══ Records for this exercise
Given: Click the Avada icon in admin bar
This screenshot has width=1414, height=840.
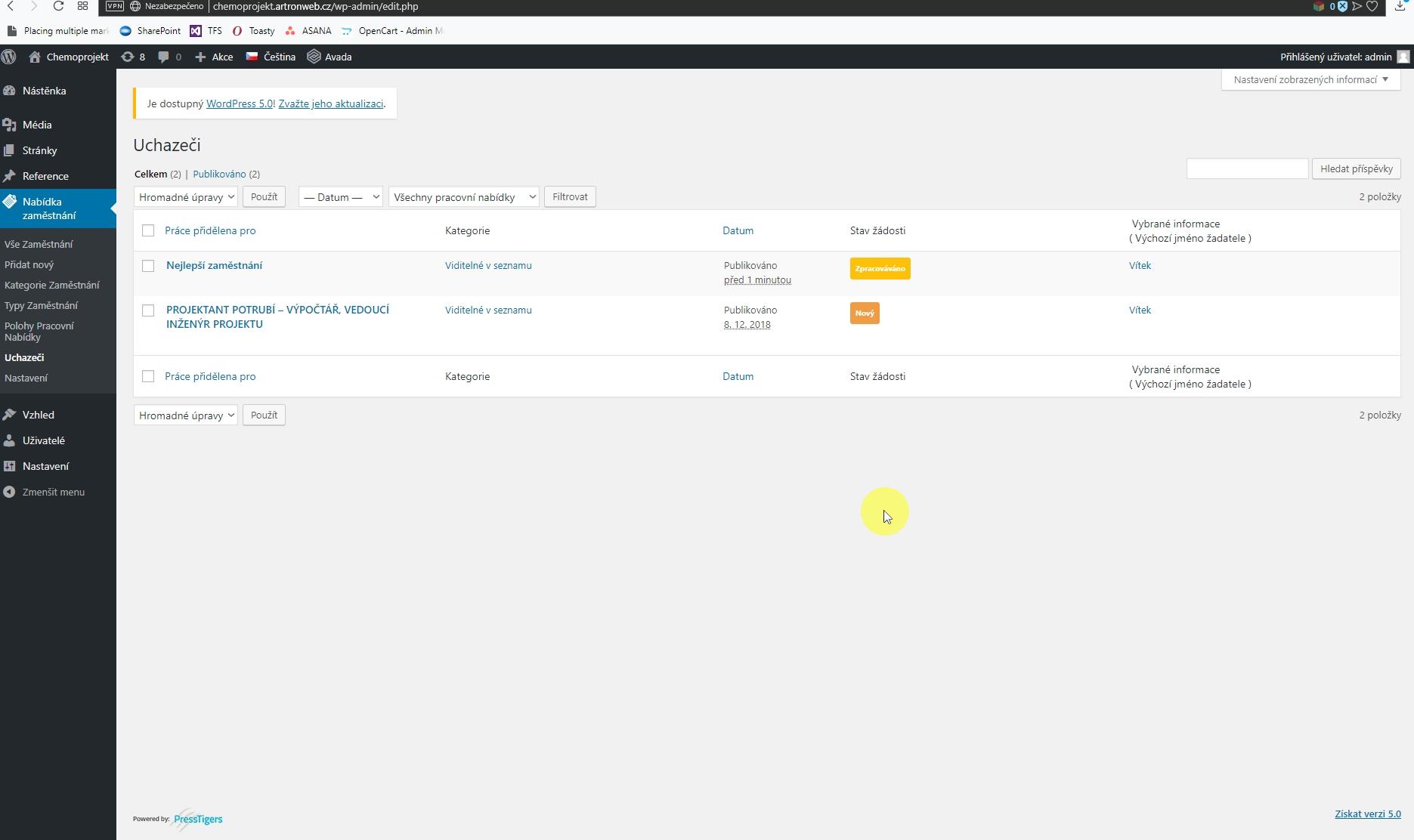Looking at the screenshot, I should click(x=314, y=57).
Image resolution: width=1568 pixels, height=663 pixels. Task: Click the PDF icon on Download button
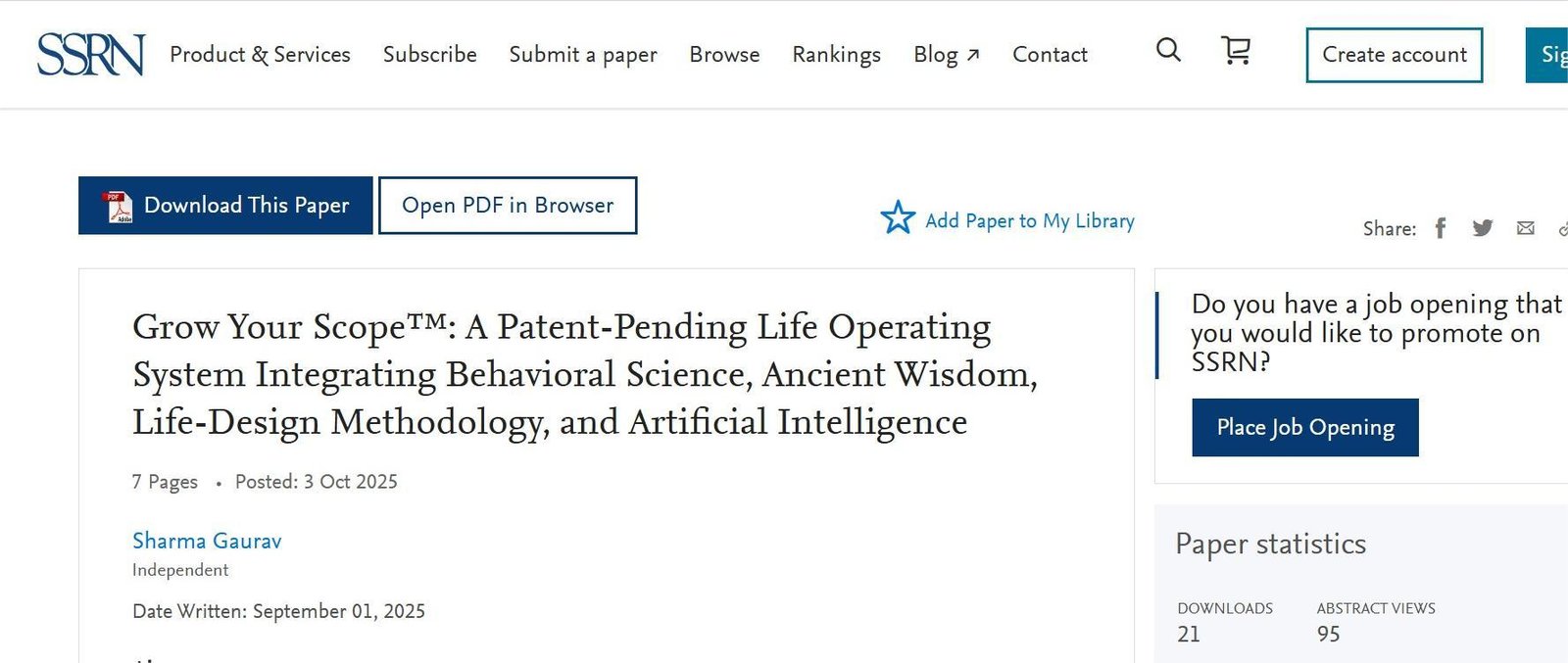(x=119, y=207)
════
══ Records for this exercise
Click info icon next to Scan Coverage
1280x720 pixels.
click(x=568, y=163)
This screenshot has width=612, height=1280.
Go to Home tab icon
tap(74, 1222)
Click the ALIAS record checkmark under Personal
════
§ Task details
From the entries above, give again exactly the lines running from the line with "Go to Home tab icon" to the line with "Click the ALIAS"; include both of those lines.

§ Written solution
Go to Home tab icon
tap(74, 1222)
Click the ALIAS record checkmark under Personal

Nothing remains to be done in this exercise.